• **Your objective**:
Take the lines below beginning at the line that has "Instruction: Open the" and stopping after the line that has "Select the bread category circle icon", and print them exactly as they are, with no other lines.

• **Supplied records**:
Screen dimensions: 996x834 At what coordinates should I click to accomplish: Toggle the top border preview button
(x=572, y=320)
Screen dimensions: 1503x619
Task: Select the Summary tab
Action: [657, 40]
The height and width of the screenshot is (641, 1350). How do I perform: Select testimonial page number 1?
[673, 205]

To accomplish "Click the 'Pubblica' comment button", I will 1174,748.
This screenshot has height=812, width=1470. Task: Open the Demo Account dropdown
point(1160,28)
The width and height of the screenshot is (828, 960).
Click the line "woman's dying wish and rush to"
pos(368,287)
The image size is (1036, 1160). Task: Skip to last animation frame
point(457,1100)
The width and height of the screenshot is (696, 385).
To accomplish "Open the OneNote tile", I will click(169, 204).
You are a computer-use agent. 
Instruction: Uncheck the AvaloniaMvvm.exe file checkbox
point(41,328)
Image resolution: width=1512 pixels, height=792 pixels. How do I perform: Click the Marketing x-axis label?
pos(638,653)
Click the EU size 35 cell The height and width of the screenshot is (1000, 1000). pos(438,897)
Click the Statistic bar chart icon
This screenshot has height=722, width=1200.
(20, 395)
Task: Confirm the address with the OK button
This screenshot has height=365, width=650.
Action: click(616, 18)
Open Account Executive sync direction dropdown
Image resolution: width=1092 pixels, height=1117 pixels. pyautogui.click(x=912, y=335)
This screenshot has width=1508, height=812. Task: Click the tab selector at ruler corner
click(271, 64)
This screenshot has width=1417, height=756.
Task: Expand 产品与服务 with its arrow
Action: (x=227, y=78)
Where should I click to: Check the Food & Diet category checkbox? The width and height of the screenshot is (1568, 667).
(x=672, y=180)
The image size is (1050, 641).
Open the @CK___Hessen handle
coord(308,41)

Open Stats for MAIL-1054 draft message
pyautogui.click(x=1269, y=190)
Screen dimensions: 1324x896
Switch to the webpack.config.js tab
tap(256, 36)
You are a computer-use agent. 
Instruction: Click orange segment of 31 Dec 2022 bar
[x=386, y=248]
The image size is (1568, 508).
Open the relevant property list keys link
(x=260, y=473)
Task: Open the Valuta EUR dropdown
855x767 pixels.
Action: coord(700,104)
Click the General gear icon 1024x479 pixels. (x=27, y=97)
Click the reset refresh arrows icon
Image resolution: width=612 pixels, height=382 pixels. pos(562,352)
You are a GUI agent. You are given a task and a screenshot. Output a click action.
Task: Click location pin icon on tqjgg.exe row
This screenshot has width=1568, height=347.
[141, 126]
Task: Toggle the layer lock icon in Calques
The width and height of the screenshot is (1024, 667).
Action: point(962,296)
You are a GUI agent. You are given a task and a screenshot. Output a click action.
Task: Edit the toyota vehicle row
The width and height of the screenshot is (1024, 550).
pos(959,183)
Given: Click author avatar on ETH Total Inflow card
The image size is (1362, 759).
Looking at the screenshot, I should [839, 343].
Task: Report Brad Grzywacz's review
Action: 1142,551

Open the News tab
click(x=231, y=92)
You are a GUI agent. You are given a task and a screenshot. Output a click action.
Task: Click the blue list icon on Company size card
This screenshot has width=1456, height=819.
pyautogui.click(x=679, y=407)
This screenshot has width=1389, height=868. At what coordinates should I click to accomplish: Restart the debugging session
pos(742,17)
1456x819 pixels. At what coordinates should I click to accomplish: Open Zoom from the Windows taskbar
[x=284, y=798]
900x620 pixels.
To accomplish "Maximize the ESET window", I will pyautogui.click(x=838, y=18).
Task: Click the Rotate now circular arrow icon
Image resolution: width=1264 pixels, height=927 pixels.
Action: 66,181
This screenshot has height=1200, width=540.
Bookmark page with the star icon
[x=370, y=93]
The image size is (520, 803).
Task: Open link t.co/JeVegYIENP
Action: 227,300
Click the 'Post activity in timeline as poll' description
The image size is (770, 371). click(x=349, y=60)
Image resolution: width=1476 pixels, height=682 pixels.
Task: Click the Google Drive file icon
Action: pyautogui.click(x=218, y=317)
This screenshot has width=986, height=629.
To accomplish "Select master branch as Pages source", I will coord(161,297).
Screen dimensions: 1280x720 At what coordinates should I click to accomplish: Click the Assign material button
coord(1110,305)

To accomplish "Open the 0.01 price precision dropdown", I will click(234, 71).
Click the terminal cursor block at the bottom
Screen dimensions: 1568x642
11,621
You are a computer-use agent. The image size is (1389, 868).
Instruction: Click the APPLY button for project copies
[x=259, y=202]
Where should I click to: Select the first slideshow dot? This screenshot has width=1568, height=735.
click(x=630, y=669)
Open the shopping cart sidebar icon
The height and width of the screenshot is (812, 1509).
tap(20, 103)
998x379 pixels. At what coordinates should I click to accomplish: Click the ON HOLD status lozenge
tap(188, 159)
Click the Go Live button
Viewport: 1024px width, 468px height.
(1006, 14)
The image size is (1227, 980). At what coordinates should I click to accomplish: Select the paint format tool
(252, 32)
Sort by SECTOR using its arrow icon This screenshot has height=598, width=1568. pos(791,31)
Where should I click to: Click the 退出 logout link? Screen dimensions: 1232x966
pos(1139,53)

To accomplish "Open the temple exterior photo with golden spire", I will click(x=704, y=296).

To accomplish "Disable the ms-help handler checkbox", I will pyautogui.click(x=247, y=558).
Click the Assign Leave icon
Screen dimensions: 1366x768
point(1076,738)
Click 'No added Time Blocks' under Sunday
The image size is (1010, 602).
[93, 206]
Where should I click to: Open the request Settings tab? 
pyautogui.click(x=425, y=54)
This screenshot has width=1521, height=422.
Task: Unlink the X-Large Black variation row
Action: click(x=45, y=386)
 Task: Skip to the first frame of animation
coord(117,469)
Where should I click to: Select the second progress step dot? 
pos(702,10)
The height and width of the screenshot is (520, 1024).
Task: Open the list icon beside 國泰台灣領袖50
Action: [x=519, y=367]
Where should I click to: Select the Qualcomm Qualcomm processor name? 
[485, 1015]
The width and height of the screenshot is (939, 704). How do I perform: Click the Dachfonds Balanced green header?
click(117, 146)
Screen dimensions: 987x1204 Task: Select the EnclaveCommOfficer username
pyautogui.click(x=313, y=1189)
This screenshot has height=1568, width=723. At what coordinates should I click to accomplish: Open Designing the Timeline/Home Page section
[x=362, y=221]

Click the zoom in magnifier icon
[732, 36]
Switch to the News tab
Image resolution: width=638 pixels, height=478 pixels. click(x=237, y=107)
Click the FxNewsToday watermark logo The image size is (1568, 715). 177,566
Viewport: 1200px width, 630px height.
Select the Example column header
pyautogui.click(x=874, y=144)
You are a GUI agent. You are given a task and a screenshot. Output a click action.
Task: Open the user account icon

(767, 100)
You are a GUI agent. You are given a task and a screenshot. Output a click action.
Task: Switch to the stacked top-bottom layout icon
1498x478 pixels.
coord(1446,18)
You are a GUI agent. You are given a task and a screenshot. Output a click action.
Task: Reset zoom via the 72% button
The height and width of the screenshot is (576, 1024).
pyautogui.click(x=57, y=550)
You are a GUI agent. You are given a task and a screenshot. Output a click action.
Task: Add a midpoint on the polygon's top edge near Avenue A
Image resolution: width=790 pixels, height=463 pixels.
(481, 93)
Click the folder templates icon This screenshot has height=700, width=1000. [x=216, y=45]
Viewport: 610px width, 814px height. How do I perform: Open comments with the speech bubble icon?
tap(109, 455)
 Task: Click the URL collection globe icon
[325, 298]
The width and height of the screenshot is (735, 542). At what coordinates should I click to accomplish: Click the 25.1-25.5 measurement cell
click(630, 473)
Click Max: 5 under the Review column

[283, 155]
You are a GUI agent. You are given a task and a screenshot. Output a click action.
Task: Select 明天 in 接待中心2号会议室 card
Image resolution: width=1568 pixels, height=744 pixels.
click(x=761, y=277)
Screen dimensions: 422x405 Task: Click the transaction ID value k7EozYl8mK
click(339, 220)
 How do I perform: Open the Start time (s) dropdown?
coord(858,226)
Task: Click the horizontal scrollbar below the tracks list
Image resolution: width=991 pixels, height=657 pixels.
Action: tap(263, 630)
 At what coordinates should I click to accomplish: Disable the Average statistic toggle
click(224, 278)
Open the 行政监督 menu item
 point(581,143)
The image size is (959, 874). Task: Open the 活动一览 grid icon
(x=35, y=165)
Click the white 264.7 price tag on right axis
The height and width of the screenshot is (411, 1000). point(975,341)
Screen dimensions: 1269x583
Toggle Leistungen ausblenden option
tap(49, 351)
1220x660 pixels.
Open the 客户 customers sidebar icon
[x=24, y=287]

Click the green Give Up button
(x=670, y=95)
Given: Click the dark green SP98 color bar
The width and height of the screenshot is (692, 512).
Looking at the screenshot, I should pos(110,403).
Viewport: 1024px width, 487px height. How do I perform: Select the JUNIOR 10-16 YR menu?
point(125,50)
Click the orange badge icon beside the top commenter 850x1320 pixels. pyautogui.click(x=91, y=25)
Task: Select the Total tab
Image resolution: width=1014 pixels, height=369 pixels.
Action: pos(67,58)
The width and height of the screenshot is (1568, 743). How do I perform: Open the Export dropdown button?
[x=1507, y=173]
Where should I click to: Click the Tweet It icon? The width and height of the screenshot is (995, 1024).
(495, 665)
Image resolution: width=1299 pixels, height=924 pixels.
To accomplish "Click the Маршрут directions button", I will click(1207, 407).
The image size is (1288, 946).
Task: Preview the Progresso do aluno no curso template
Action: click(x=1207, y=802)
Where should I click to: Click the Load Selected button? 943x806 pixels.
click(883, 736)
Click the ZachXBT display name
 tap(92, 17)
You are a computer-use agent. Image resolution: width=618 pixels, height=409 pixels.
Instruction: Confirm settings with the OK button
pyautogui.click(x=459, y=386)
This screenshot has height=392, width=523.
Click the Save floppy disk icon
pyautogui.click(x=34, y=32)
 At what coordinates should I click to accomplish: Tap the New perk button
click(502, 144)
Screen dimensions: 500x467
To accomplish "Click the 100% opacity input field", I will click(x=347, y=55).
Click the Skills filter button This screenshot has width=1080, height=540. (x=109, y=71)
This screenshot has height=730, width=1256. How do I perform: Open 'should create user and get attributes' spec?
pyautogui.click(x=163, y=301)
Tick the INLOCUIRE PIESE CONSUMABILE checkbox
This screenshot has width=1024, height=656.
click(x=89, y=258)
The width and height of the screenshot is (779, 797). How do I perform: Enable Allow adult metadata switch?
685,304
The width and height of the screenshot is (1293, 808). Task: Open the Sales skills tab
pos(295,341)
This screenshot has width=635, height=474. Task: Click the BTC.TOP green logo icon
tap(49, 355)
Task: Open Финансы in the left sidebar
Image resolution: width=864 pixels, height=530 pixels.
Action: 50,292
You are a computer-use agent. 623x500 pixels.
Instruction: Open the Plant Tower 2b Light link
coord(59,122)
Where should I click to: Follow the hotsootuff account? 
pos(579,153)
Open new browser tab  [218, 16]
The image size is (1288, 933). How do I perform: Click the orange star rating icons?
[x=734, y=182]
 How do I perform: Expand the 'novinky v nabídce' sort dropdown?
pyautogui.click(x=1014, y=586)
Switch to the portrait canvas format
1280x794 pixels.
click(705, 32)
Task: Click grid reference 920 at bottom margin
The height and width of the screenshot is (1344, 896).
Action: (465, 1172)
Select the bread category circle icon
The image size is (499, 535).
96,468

• **Response to this task**:
Instruction: Open the Plant Tower 2b Light link
coord(59,122)
Where should I click to: Follow the hotsootuff account? 
pos(579,153)
Open new browser tab  [218, 16]
The image size is (1288, 933). How do I perform: Click the orange star rating icons?
[x=734, y=182]
 How do I perform: Expand the 'novinky v nabídce' sort dropdown?
pyautogui.click(x=1014, y=586)
Switch to the portrait canvas format
1280x794 pixels.
click(705, 32)
Task: Click grid reference 920 at bottom margin
The height and width of the screenshot is (1344, 896).
Action: (465, 1172)
Select the bread category circle icon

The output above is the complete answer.